[Collected data]
▽
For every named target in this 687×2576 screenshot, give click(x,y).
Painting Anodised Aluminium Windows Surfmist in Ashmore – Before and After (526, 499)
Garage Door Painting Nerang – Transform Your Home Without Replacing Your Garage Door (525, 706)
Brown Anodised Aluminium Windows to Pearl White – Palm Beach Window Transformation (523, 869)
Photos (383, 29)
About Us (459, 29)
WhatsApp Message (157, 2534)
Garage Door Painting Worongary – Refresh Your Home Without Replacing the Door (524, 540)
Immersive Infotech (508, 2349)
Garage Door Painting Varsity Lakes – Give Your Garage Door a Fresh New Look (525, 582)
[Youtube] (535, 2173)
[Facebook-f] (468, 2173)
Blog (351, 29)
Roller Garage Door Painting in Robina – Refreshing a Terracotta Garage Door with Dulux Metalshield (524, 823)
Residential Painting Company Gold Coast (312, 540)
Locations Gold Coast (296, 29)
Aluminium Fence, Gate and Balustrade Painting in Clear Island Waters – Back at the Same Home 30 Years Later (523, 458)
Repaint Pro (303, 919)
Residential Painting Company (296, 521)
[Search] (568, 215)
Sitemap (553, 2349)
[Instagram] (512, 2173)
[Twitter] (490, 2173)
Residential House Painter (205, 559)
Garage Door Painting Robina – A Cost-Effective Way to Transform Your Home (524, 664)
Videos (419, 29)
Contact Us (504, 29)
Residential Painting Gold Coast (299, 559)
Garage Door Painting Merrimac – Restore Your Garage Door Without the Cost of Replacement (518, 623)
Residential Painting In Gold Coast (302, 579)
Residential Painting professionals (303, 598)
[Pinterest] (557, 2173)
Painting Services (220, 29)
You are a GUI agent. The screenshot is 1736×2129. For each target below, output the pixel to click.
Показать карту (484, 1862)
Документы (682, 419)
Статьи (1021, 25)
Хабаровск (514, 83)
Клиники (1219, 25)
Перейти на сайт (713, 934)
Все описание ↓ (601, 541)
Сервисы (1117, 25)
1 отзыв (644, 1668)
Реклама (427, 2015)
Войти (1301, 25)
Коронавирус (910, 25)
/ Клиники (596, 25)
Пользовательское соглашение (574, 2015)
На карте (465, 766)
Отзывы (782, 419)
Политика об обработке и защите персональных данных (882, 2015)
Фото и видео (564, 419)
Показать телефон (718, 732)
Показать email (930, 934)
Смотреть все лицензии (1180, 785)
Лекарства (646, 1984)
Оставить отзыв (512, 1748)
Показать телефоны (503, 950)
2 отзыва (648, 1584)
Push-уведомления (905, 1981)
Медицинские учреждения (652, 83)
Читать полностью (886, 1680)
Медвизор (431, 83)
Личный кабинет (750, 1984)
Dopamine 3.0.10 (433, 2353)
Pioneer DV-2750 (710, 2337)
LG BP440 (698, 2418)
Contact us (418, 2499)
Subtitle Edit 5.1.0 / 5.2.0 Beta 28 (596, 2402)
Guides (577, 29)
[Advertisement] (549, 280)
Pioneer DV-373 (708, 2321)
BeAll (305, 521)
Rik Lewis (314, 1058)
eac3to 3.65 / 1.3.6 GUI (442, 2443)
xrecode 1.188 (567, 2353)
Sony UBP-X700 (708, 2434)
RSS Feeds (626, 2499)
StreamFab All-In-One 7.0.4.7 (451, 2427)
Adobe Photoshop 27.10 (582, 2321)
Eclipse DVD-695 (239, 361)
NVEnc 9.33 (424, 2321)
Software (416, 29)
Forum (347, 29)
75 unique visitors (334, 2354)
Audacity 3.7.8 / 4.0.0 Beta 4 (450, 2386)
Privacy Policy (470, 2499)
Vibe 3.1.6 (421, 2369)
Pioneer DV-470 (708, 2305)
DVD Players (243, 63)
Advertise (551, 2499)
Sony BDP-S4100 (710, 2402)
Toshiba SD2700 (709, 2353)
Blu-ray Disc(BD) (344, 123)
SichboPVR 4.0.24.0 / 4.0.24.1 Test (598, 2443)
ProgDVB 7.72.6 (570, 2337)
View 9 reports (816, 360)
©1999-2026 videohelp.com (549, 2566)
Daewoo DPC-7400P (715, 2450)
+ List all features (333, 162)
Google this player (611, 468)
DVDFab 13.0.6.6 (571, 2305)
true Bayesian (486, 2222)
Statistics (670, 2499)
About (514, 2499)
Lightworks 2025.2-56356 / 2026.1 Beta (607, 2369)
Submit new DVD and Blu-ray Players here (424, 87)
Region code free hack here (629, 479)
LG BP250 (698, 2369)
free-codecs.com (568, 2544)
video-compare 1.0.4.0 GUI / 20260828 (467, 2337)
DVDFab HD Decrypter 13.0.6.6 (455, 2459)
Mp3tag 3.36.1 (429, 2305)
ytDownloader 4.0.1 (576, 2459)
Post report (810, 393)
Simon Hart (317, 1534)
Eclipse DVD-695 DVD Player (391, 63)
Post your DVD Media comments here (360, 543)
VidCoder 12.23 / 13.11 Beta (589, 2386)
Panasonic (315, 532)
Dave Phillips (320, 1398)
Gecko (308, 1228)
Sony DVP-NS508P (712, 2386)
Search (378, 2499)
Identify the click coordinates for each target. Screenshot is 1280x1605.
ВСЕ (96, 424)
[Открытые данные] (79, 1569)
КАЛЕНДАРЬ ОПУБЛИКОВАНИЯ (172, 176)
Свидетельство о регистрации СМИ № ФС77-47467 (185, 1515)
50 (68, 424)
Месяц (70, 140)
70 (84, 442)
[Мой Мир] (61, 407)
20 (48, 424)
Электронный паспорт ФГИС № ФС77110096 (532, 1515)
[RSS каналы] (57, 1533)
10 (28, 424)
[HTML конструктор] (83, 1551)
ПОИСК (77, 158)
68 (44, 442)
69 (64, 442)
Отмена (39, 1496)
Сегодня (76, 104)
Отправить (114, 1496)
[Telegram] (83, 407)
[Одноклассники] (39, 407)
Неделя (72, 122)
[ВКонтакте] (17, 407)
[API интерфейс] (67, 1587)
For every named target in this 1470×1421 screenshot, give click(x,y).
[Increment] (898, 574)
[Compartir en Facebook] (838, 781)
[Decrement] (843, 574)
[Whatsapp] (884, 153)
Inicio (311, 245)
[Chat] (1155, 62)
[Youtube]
△
Reproduce the entries exactly as they appear.

▶ [Written answer]:
For every named target in this 687×2576 screenshot, give click(x,y).
Painting Anodised Aluminium Windows Surfmist in Ashmore – Before and After (526, 499)
Garage Door Painting Nerang – Transform Your Home Without Replacing Your Garage Door (525, 706)
Brown Anodised Aluminium Windows to Pearl White – Palm Beach Window Transformation (523, 869)
Photos (383, 29)
About Us (459, 29)
WhatsApp Message (157, 2534)
Garage Door Painting Worongary – Refresh Your Home Without Replacing the Door (524, 540)
Immersive Infotech (508, 2349)
Garage Door Painting Varsity Lakes – Give Your Garage Door a Fresh New Look (525, 582)
[Youtube] (535, 2173)
[Facebook-f] (468, 2173)
Blog (351, 29)
Roller Garage Door Painting in Robina – Refreshing a Terracotta Garage Door with Dulux Metalshield (524, 823)
Residential Painting Company Gold Coast (312, 540)
Locations Gold Coast (296, 29)
Aluminium Fence, Gate and Balustrade Painting in Clear Island Waters – Back at the Same Home 30 Years Later (523, 458)
Repaint Pro (303, 919)
Residential Painting Company (296, 521)
[Search] (568, 215)
Sitemap (553, 2349)
[Instagram] (512, 2173)
[Twitter] (490, 2173)
Residential House Painter (205, 559)
Garage Door Painting Robina – A Cost-Effective Way to Transform Your Home (524, 664)
Videos (419, 29)
Contact Us (504, 29)
Residential Painting Gold Coast (299, 559)
Garage Door Painting Merrimac – Restore Your Garage Door Without the Cost of Replacement (518, 623)
Residential Painting In Gold Coast (302, 579)
Residential Painting professionals (303, 598)
[Pinterest] (557, 2173)
Painting Services (220, 29)
You are a GUI agent. The screenshot is 1736×2129. For each target below, output the pixel to click.
Показать карту (484, 1862)
Документы (682, 419)
Статьи (1021, 25)
Хабаровск (514, 83)
Клиники (1219, 25)
Перейти на сайт (713, 934)
Все описание ↓ (601, 541)
Сервисы (1117, 25)
1 отзыв (644, 1668)
Реклама (427, 2015)
Войти (1301, 25)
Коронавирус (910, 25)
/ Клиники (596, 25)
Пользовательское соглашение (574, 2015)
На карте (465, 766)
Отзывы (782, 419)
Политика об обработке и защите персональных данных (882, 2015)
Фото и видео (564, 419)
Показать телефон (718, 732)
Показать email (930, 934)
Смотреть все лицензии (1180, 785)
Лекарства (646, 1984)
Оставить отзыв (512, 1748)
Показать телефоны (503, 950)
2 отзыва (648, 1584)
Push-уведомления (905, 1981)
Медицинские учреждения (652, 83)
Читать полностью (886, 1680)
Медвизор (431, 83)
Личный кабинет (750, 1984)
Dopamine 3.0.10 (433, 2353)
Pioneer DV-2750 (710, 2337)
LG BP440 (698, 2418)
Contact us (418, 2499)
Subtitle Edit 5.1.0 / 5.2.0 Beta 28 (596, 2402)
Guides (577, 29)
[Advertisement] (549, 280)
Pioneer DV-373 (708, 2321)
BeAll (305, 521)
Rik Lewis (314, 1058)
eac3to 3.65 / 1.3.6 GUI (442, 2443)
xrecode 1.188 (567, 2353)
Sony UBP-X700 (708, 2434)
RSS Feeds (626, 2499)
StreamFab All-In-One 7.0.4.7 (451, 2427)
Adobe Photoshop 27.10 (582, 2321)
Eclipse DVD-695 (239, 361)
NVEnc 9.33 (424, 2321)
Software (416, 29)
Forum (347, 29)
75 unique visitors (334, 2354)
Audacity 3.7.8 / 4.0.0 Beta 4 (450, 2386)
Privacy Policy (470, 2499)
Vibe 3.1.6 (421, 2369)
Pioneer DV-470 (708, 2305)
DVD Players (243, 63)
Advertise (551, 2499)
Sony BDP-S4100 (710, 2402)
Toshiba SD2700 (709, 2353)
Blu-ray Disc(BD) (344, 123)
SichboPVR 4.0.24.0 / 4.0.24.1 Test (598, 2443)
ProgDVB 7.72.6 (570, 2337)
View 9 reports (816, 360)
©1999-2026 videohelp.com (549, 2566)
Daewoo DPC-7400P (715, 2450)
+ List all features (333, 162)
Google this player (611, 468)
DVDFab 13.0.6.6 (571, 2305)
true Bayesian (486, 2222)
Statistics (670, 2499)
About (514, 2499)
Lightworks 2025.2-56356 / 2026.1 Beta (607, 2369)
Submit new DVD and Blu-ray Players here (424, 87)
Region code free hack here (629, 479)
LG BP250 (698, 2369)
free-codecs.com (568, 2544)
video-compare 1.0.4.0 GUI / 20260828 (467, 2337)
DVDFab HD Decrypter 13.0.6.6 (455, 2459)
Mp3tag 3.36.1 (429, 2305)
ytDownloader 4.0.1 (576, 2459)
Post report (810, 393)
Simon Hart (317, 1534)
Eclipse DVD-695 DVD Player (391, 63)
Post your DVD Media comments here (360, 543)
VidCoder 12.23 / 13.11 Beta (589, 2386)
Panasonic (315, 532)
Dave Phillips (320, 1398)
Gecko (308, 1228)
Sony DVP-NS508P (712, 2386)
Search (378, 2499)
Identify the click coordinates for each target. Screenshot is 1280x1605.
ВСЕ (96, 424)
[Открытые данные] (79, 1569)
КАЛЕНДАРЬ ОПУБЛИКОВАНИЯ (172, 176)
Свидетельство о регистрации СМИ № ФС77-47467 (185, 1515)
50 (68, 424)
Месяц (70, 140)
70 (84, 442)
[Мой Мир] (61, 407)
20 (48, 424)
Электронный паспорт ФГИС № ФС77110096 (532, 1515)
[RSS каналы] (57, 1533)
10 (28, 424)
[HTML конструктор] (83, 1551)
ПОИСК (77, 158)
68 (44, 442)
69 (64, 442)
Отмена (39, 1496)
Сегодня (76, 104)
Отправить (114, 1496)
[Telegram] (83, 407)
[Одноклассники] (39, 407)
Неделя (72, 122)
[ВКонтакте] (17, 407)
[API интерфейс] (67, 1587)
For every named target in this 1470×1421 screenshot, give click(x,y).
[Increment] (898, 574)
[Compartir en Facebook] (838, 781)
[Decrement] (843, 574)
[Whatsapp] (884, 153)
Inicio (311, 245)
[Chat] (1155, 62)
[Youtube]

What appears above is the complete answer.